---------- Data excerpts

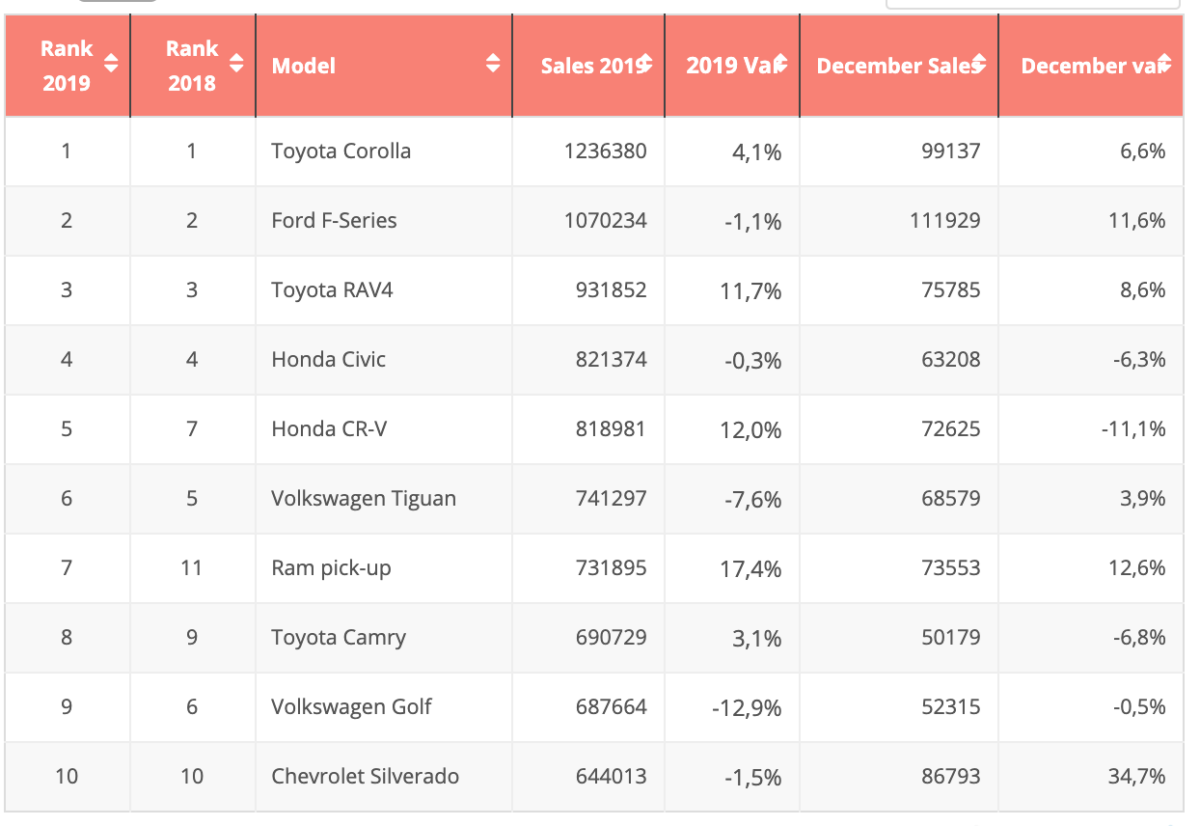Select the Model column header
1200x826 pixels.
coord(304,66)
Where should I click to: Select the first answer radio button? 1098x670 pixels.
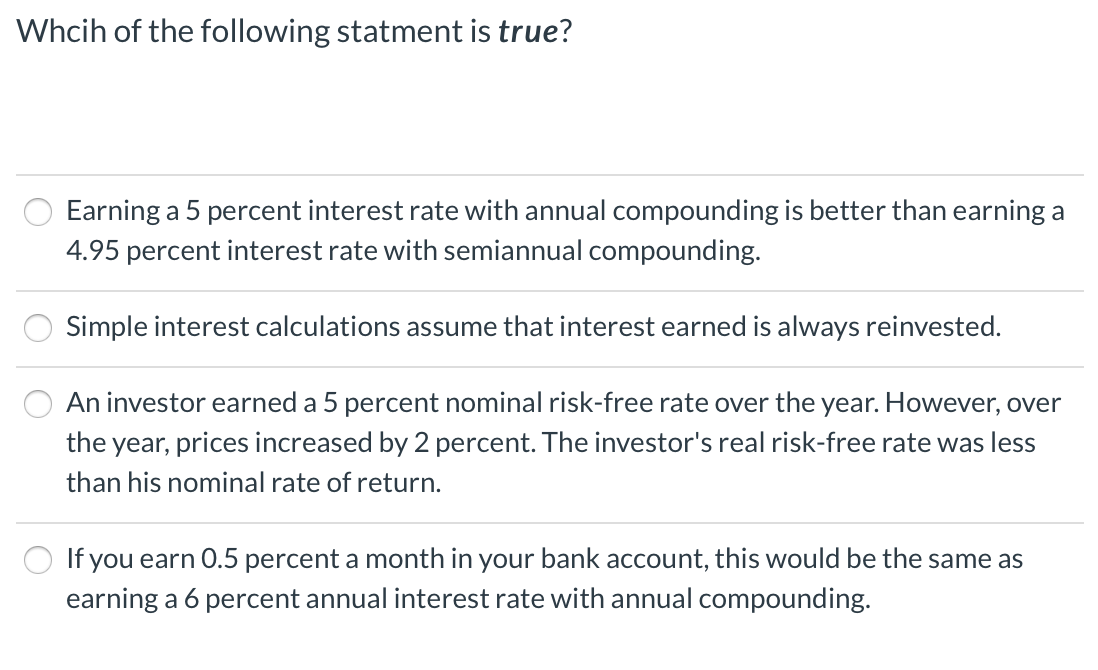click(x=38, y=212)
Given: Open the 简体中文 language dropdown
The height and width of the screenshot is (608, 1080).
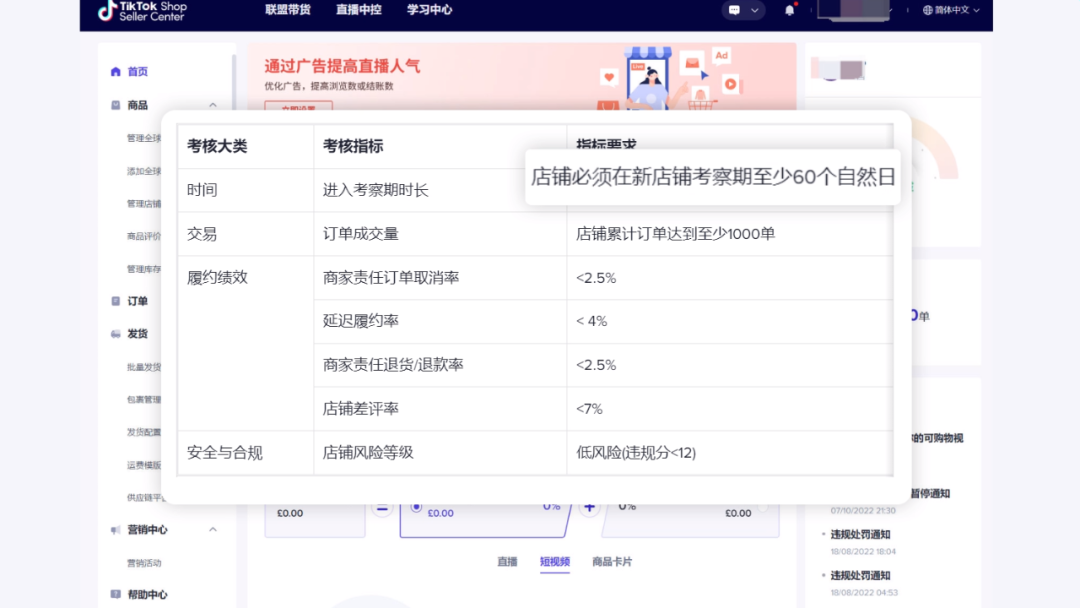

--------------------

#### Action item
Every line from the one containing "Where should I" through the end of the entries above, both included, should be extracted exactly, with pictures left out.

#### Answer space
Where should I click to: Select the first answer radio button? 1098x670 pixels.
click(x=38, y=212)
Given: Open the 简体中文 language dropdown
The height and width of the screenshot is (608, 1080).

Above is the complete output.